Repeat the entries from the line with "Given: Click the 'Foco em indústria' header" to the line with "This screenshot has height=750, width=1568.", swapping "dropdown chevron" for "expand arrow" and leaving everything else unchanged. Omit the pictures.

*** Record extracts ***

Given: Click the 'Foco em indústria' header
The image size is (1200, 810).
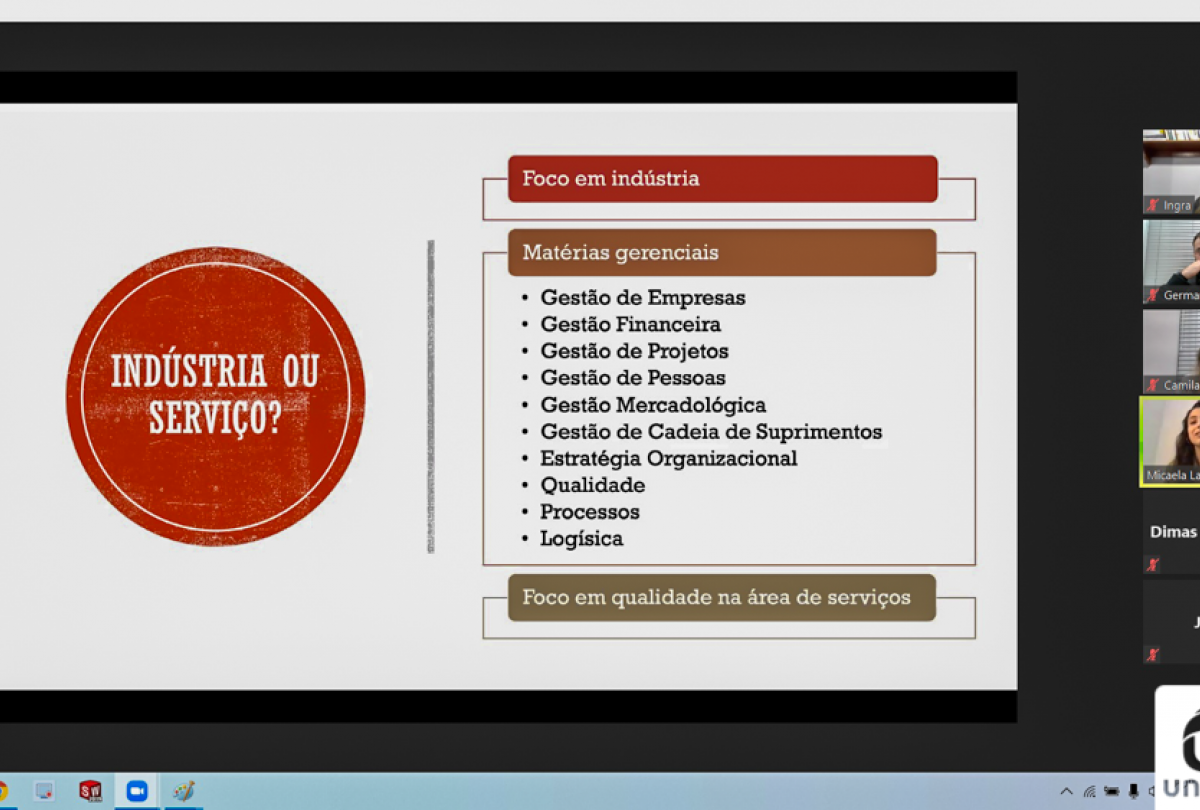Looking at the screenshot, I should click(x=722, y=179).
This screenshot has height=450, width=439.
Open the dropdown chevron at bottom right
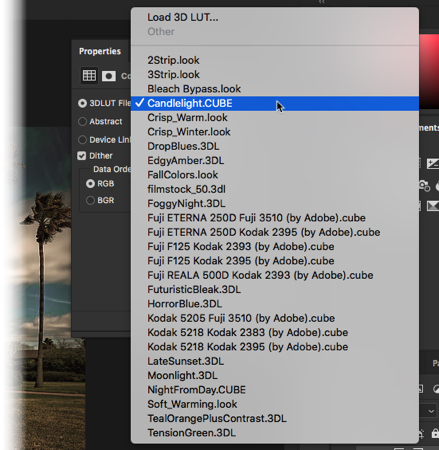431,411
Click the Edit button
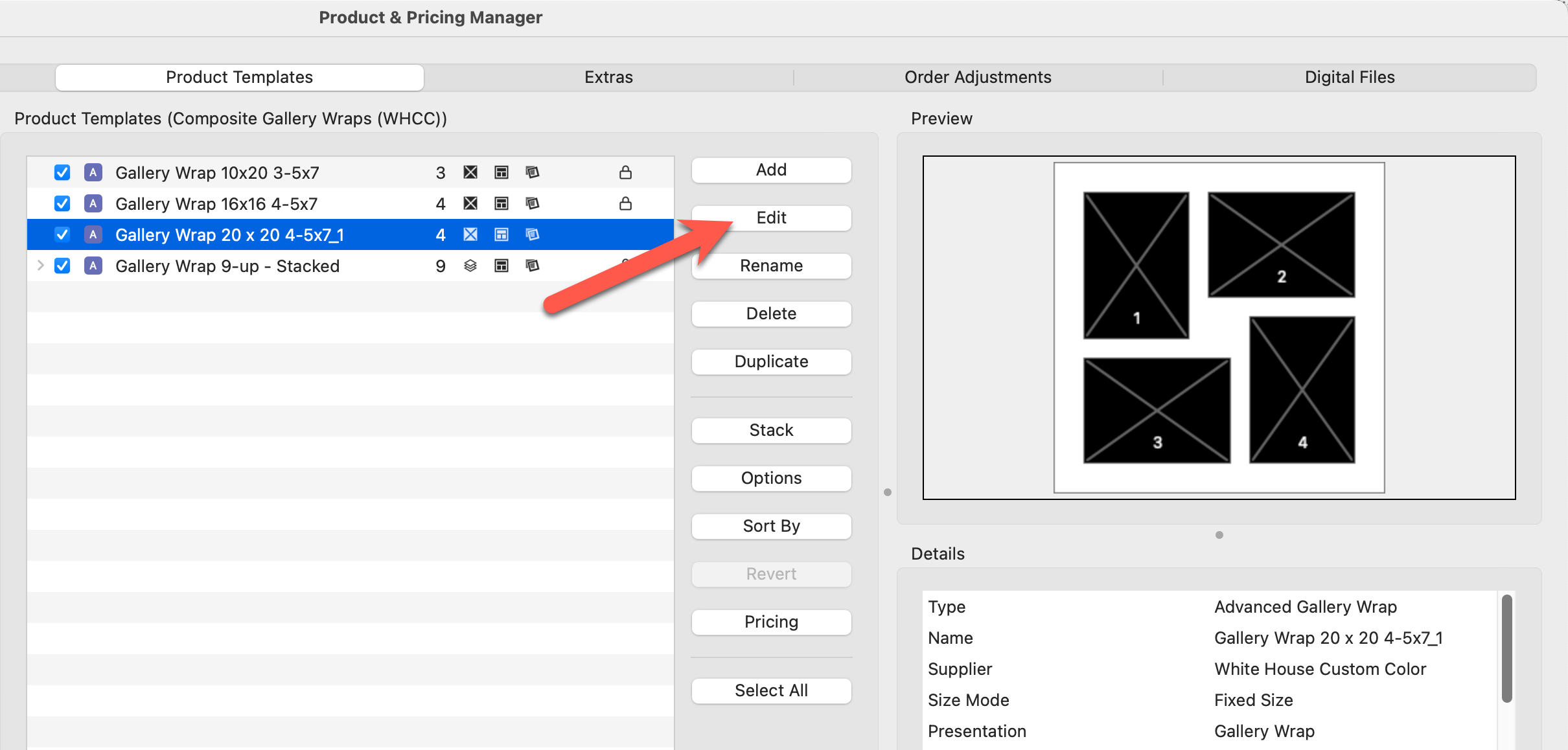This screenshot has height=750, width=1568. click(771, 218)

***
*** Record extracts ***

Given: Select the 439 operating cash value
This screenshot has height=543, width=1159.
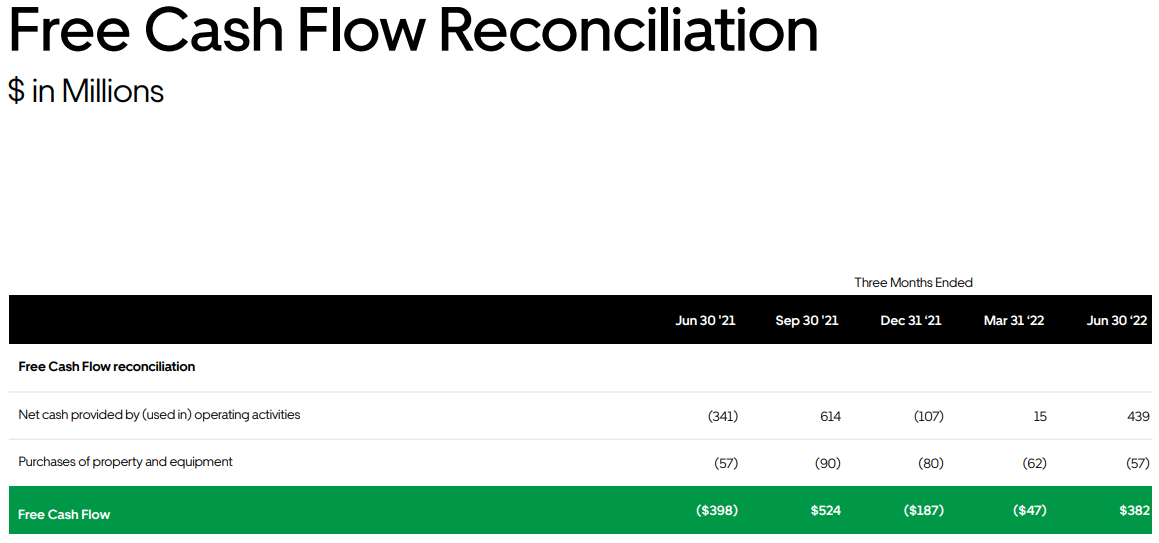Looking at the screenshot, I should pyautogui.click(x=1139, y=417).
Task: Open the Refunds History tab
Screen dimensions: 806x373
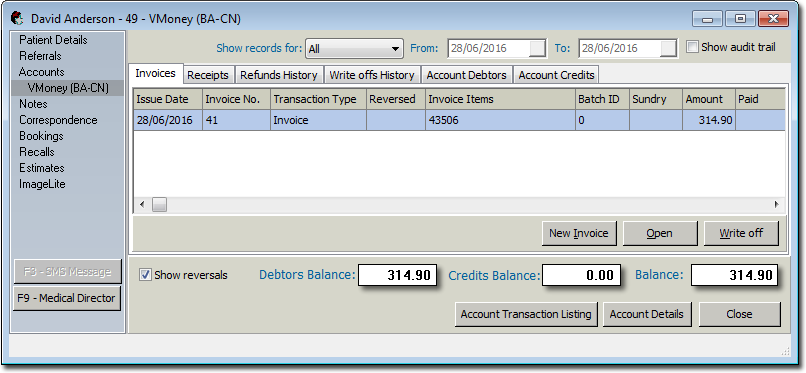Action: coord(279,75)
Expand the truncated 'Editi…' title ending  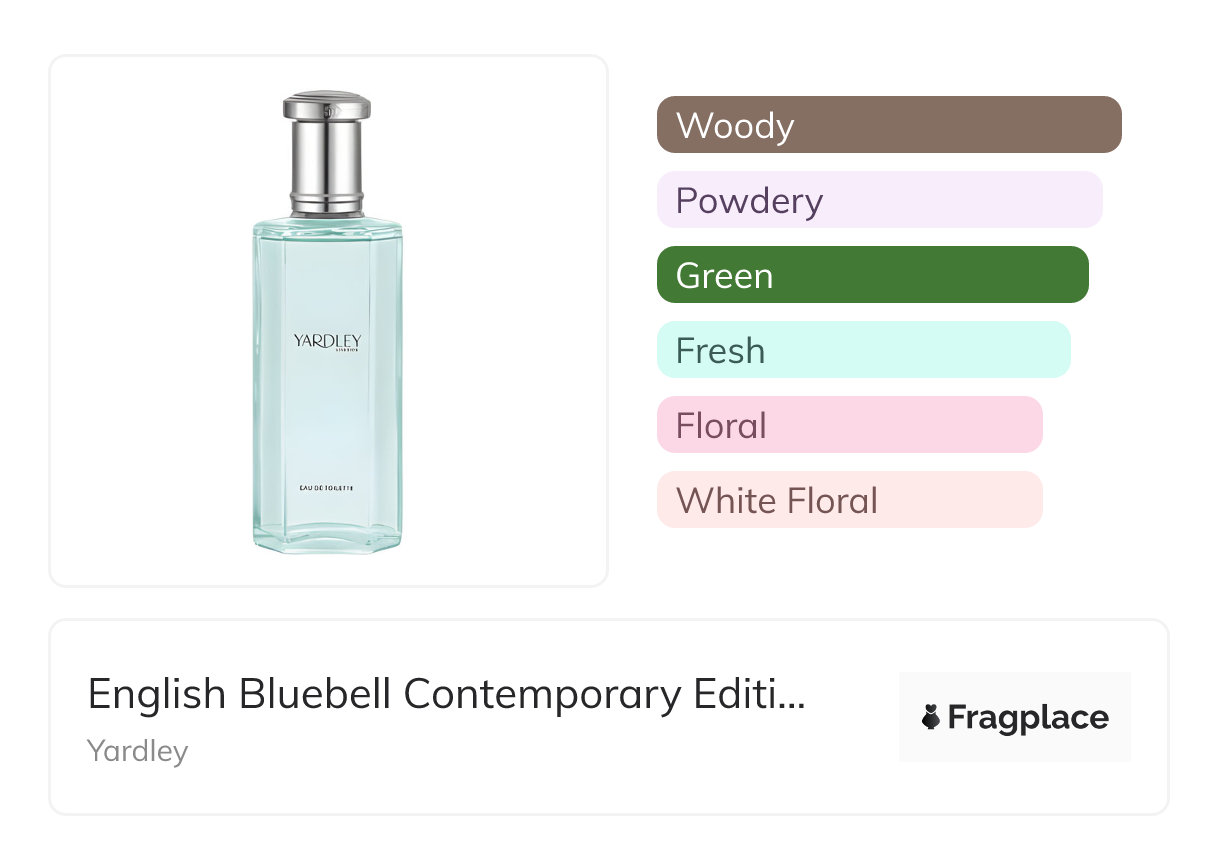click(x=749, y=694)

***
*** Record extracts ***

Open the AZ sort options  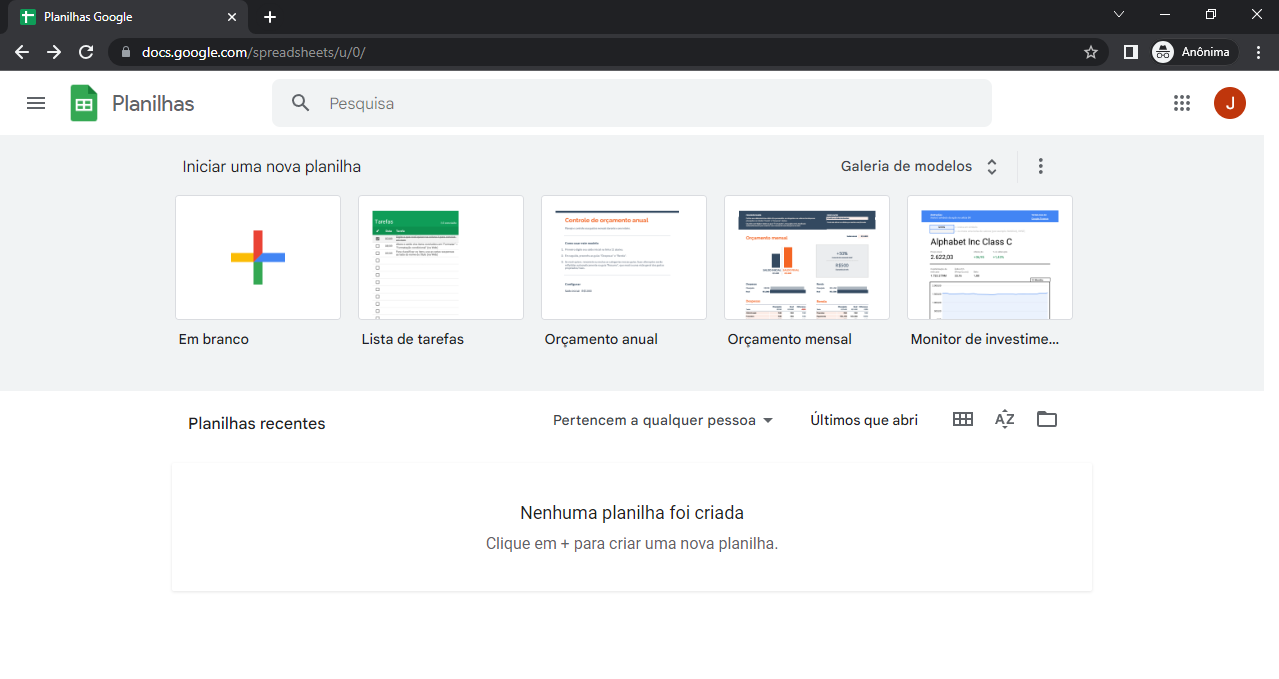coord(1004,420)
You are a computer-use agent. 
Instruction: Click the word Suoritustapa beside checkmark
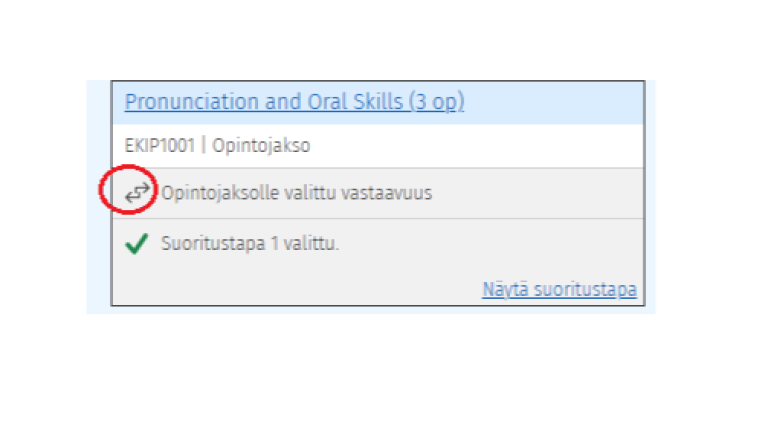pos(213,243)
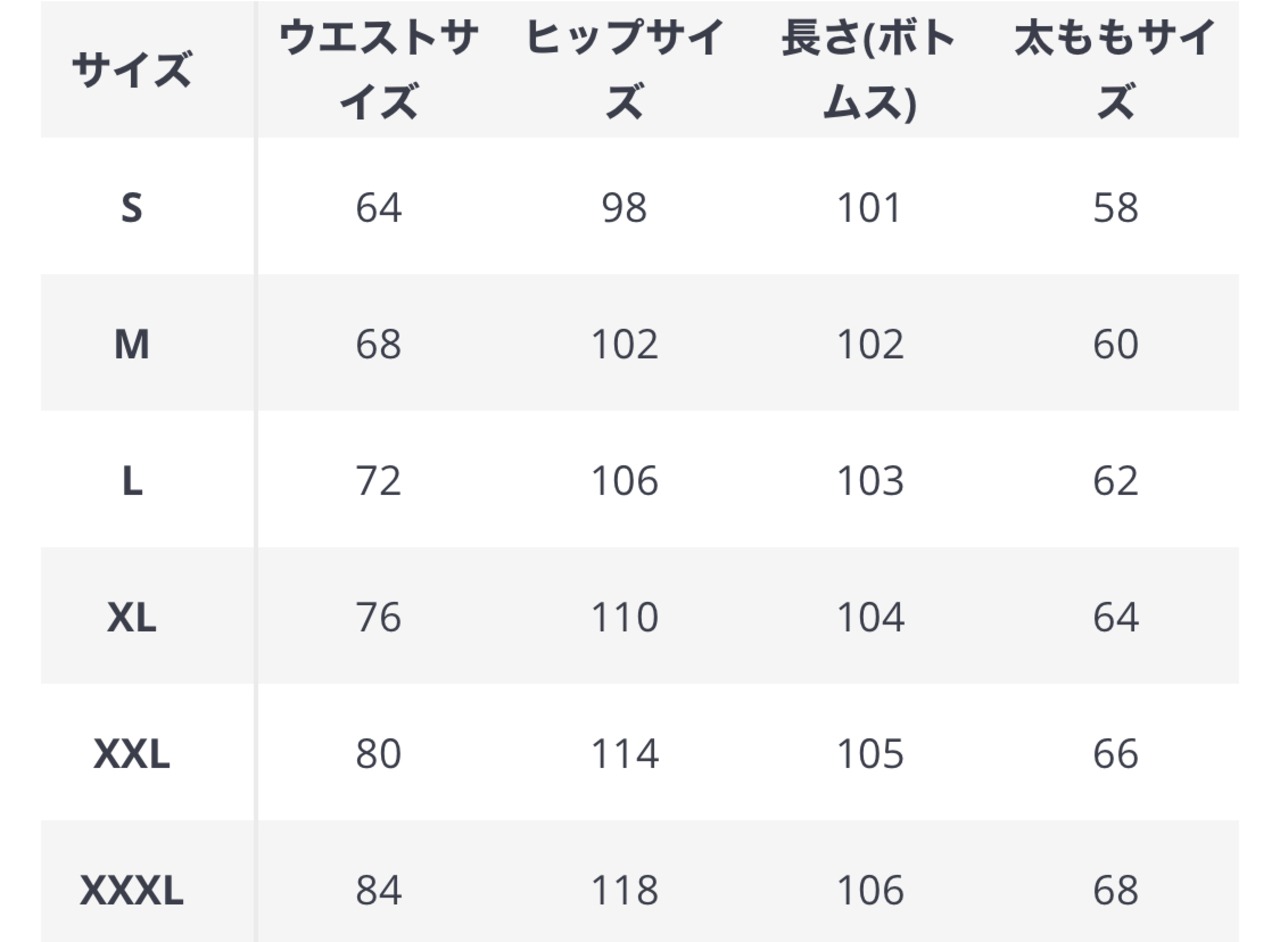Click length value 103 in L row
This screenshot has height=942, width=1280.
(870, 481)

***

Output of the exercise |
Given: Click the 'Foco em indústria' header
The image size is (1200, 810).
Looking at the screenshot, I should click(x=722, y=179).
This screenshot has height=450, width=439.
Open the expand arrow at bottom right
431,411
Click the Edit button
This screenshot has height=750, width=1568. click(771, 218)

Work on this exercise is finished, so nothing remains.